WeatherBench 2 by Rasp et al., published in the Journal of Advances in Modeling Earth Systems in 2024, is the standard benchmark for global medium-range models. It provides ERA5 as ground truth, evaluation metrics following World Meteorological Organization standards, and reference scores for HRES, ENS, GraphCast, Pangu, FuXi, and other systems. Most major releases since 2023 report WeatherBench 2 results.
Nearly every current global ML weather model is trained on ERA5. That gives them a consistent, high-quality target but ties their accuracy ceiling to ECMWF's reanalysis. ERA5 is known to underestimate extreme precipitation and to drift in regions of sparse observation. Several papers note that models inherit ERA5's wet biases over the tropics and its smoothing of localized convective rainfall. Recent work, including the precipitation version of NeuralGCM, has begun retraining on IMERG and other observational datasets to break the dependence.
Neural models do not enforce conservation of mass, energy, or momentum. In rollouts beyond a few days, they can produce fields that are individually plausible but jointly inconsistent. Reported failure modes include unphysical smoothing of fronts at longer lead times, underprediction of cyclone intensity, and lack of cross-variable balance that would matter for downstream hydrologic or chemistry models. Hybrid systems like NeuralGCM and Aurora try to address this by retaining a physics core or applying physics-aware loss terms.
AI models trained with mean squared error losses on ERA5 tend to predict close to the climatological mean, which is fine for averages but bad for tails. GenCast and AIFS ENS were designed in part to address this through generative ensembles. NowcastNet and StormCast use physics-informed generative approaches for extreme precipitation. The question is open whether deep learning models can match physics on the most intense and least frequent events.
All major operational AI systems still rely on physics-based data assimilation to produce their initial conditions. AIFS Single is initialised from the ECMWF IFS analysis. AIGFS at NOAA is initialised from the GFS analysis. Without continued investment in observation networks and 4D-Var or ensemble Kalman assimilation, the supply of high-quality initial states would dry up. Work on end-to-end learned data assimilation, such as FuXi-En4DVar and a 2025 Nature Communications paper on a data-to-forecast ML system, is active but not yet operational.
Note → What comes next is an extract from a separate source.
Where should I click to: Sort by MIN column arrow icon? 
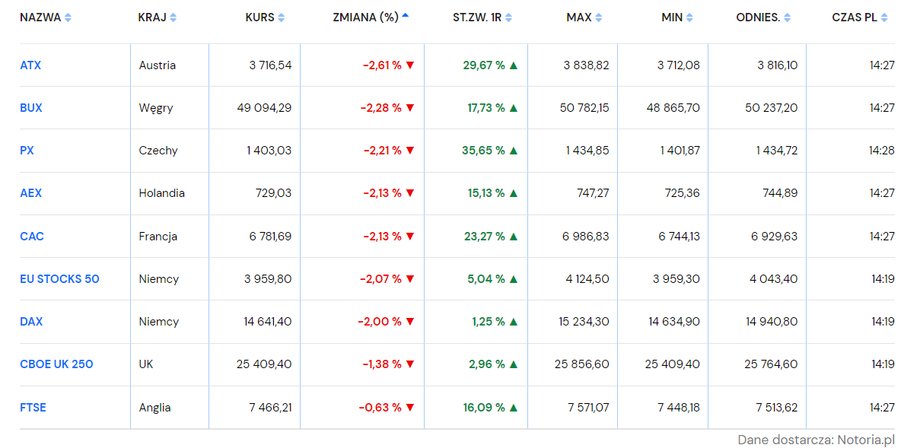689,18
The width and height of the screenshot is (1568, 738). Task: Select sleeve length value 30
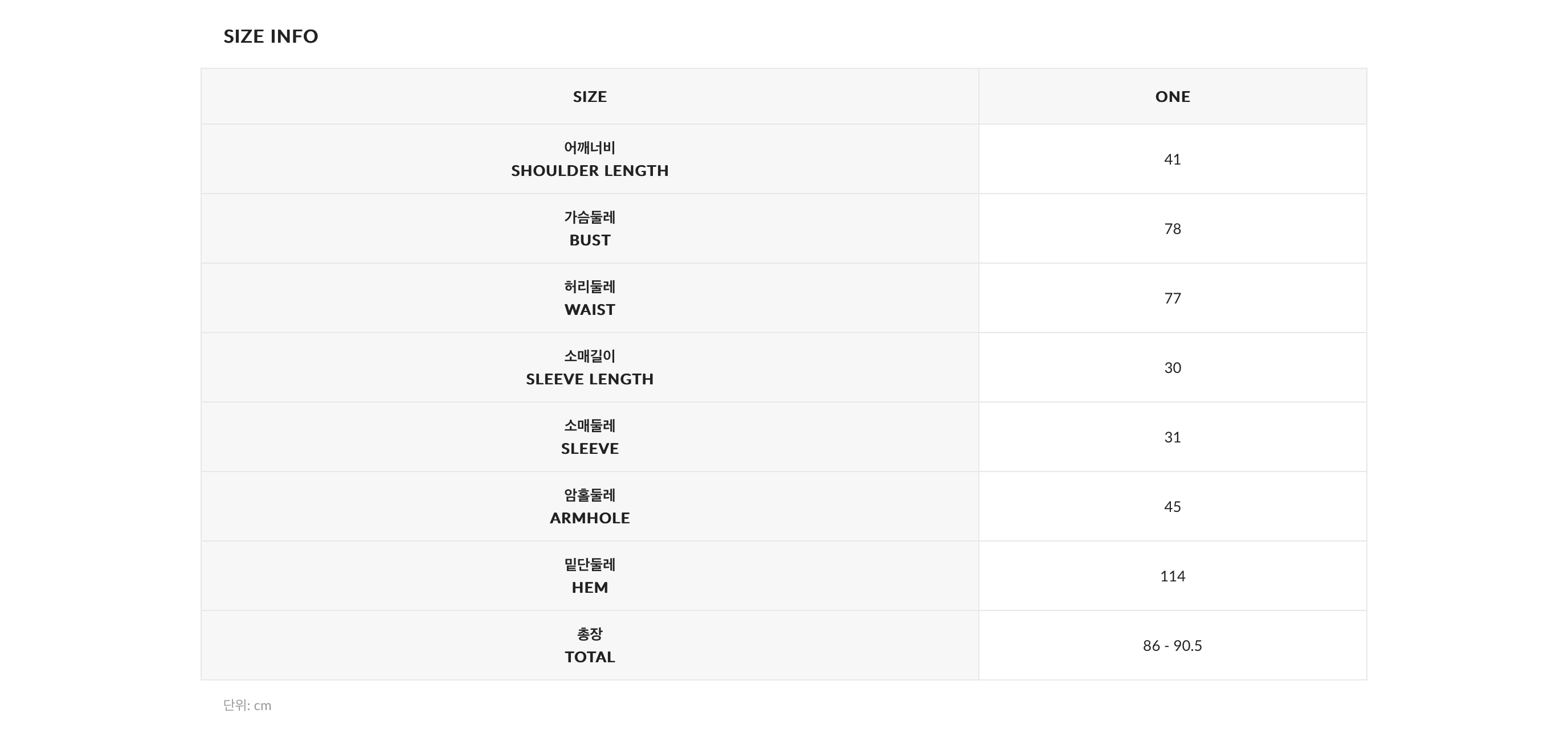click(1173, 367)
WeatherBench 2 normalises the global comparison but it cannot capture every aspect of forecast quality. Important variables for users, such as freezing rain, microbursts, or coastal storm surge, are not in the benchmark. Skill scores against ERA5 reward fitting the same dataset the models were trained on. ECMWF and the U.S. National Weather Service both publish their own validation protocols, but standards for ML-specific evaluation, especially for extremes and for ensemble calibration, are still being defined.
The World Meteorological Organization and national weather services are working through how to incorporate ML forecasts into official warning processes. Issues include who owns liability when an AI miss leads to an unwarned event, how to disclose model uncertainty to the public, and how to maintain forecaster expertise when interpreting models whose inner workings are not transparent. ECMWF's decision to keep AIFS open-source and Hugging Face-hosted is partly motivated by these concerns.